- Download our "Important Questions for Your Therapist and Insurance Carrier" infographic.
- Mental Health Specialists at a Glance - Child Mind Institute
The most important thing to understand is that Psychiatrists, Psychologists, and Therapists all provide an integral service to those who seek their help. They are all considered mental health professionals.
Oftentimes, an individual is best served by working with a combination of all, since medication and therapy may each be necessary. In most cases, an individual can start by seeking help from one type of professional and then be referred to another professional if indicated.
Psychiatrists are medical doctors, as described above, who diagnose psychiatric conditions such as mental, emotional, and behavioral disorders; manage medical issues, prescribe medications, and provide psychotherapy. The practice of using medications to treat psychiatric conditions is referred to as “psychopharmacotherapy.”
Because they are also medical doctors, psychiatrists may order lab work or other tests to monitor progress. Psychiatrists also collaborate with other medical doctors, such as pediatricians, neurologists, endocrinologists, and family medicine doctors, in order to provide the best medical care.

## Brief
From the text on mental health professionals, list every kind of medical doctor that psychiatrists are said to collaborate with.

Stored items
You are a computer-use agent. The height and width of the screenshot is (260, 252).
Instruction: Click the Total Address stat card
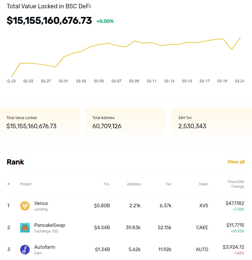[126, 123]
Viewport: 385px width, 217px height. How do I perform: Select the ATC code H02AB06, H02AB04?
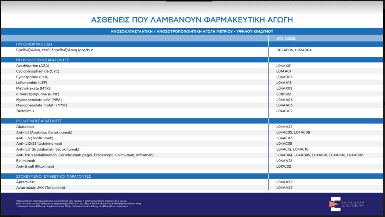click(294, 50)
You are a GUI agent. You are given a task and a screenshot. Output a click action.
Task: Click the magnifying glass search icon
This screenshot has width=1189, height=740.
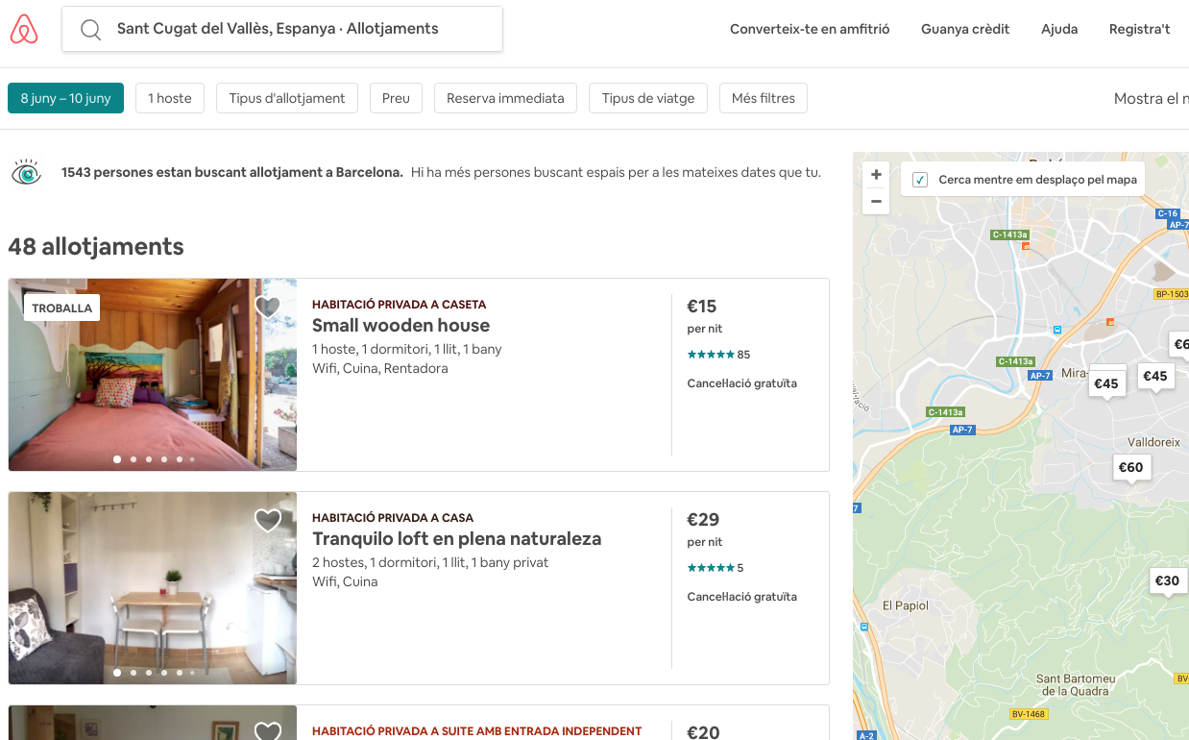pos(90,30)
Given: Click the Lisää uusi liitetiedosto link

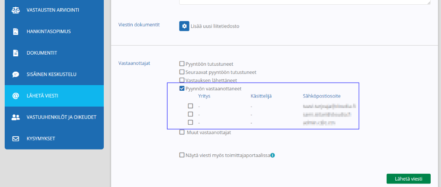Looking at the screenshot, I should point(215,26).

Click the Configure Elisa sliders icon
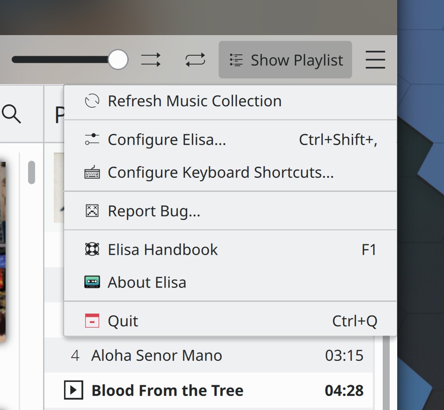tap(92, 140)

## Task response
Pediatricians, neurologists, endocrinologists, and family medicine doctors.